Inovação é, hoje, um dos mantras do mundo dos negócios. Um sem-número de livros de administração apontam-na como uma das características essenciais para o sucesso no século 21. O raciocínio é que, para se distinguir num mercado cada vez mais competitivo, as empresas têm de obter avanços na produtividade, em geral decorrentes de uma nova forma de fazer as coisas -- seja um modo mais eficiente de aproveitar os recursos, seja a entrada em um mercado diferente ou a aposta num produto extraordinário.
Trata-se de um dos principais paradoxos da gestão: para tornar-se estável e perene, uma organização deve constantemente promover a mudança. Pode ser uma grande guinada, como a que transformou a IBM de fabricante de computadores de grande porte em provedora de soluções de tecnologia da informação. Mas, na maioria das vezes são feitas pequenas mudanças, cujo somatório permite manter-se à frente dos concorrentes.
O que dizer, então, de 170 000 inovações implementadas em seis anos? Essa marca impressionante ajudou a Tupy Fundições a aumentar suas vendas cerca de 17% ao ano e foi um dos motivos que levaram a empresa catarinense a classificar-se em primeiro lugar no Ranking de Empreendedorismo Corporativo, criado pelo Instituto Brasileiro de Intra-Empreendedorismo (Ibie), publicado com exclusividade por EXAME.
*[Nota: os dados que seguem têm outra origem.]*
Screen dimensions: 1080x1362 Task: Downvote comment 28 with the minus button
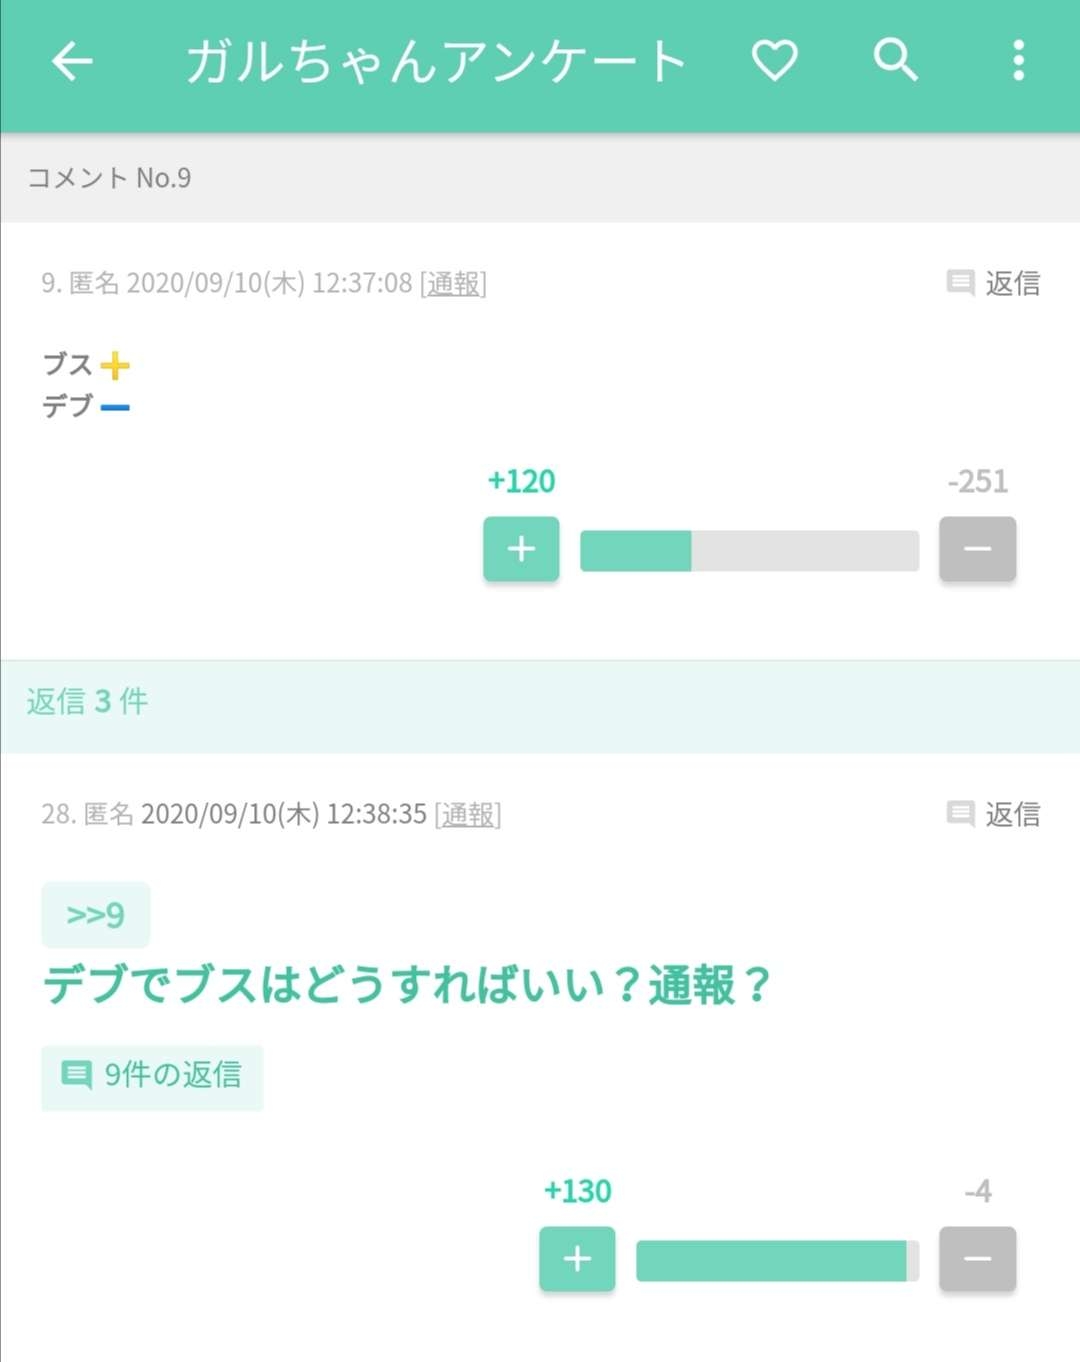pyautogui.click(x=977, y=1259)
A pesquisa se baseia no trabalho do consultor americano Gifford Pinchot. Ele cunhou em 1978 o termo "intra-empreendedorismo" (ou empreendedorismo interno), que se refere à capacidade dos funcionários de agir como donos do negócio. Nos últimos 25 anos, Pinchot tem prestado serviço a companhias que são modelos de inovação, como 3M, Apple e AT&T. Entre seus clientes estão metade das 100 maiores empresas dos Estados Unidos. "Sempre houve intra-empreendedores nas companhias", diz Pinchot. "Mas estar alerta para eles ajuda a influenciar a cultura que favorece sua atuação."
Foi essa cultura que a pesquisa do Ibie mediu, através de questionários respondidos pelos empregados, seminários feitos em cada uma das empresas finalistas e entrevistas com seus diretores. "Procuramos aferir a qualidade das empresas em três grandes temas, com um total de 23 itens", diz Alexandre Souza, diretor-geral do Ibie. "Primeiro, analisamos o comportamento da empresa, que vai da disseminação da estratégia a todos os funcionários até o tratamento dispensado às pequenas iniciativas."
O segundo tema são os processos de trabalho, que incluem a prática de formação de equipes, a atribuição de responsabilidades e o nível de conforto com as mudanças de processo. "Por fim, olhamos as recompensas à inovação", diz Souza, "incluindo a tolerância a erros e os critérios de avaliação das iniciativas."
Essa é, então, a receita do momento para o sucesso empresarial? Mais ou menos. A inovação, por si só, não garante o sucesso. A Nasa, agência espacial americana, enfrenta enormes dificuldades em seus projetos de viagens espaciais -- embora mais de 1 300 tecnologias desenvolvidas pela agência tenham encontrado seu caminho até o mercado.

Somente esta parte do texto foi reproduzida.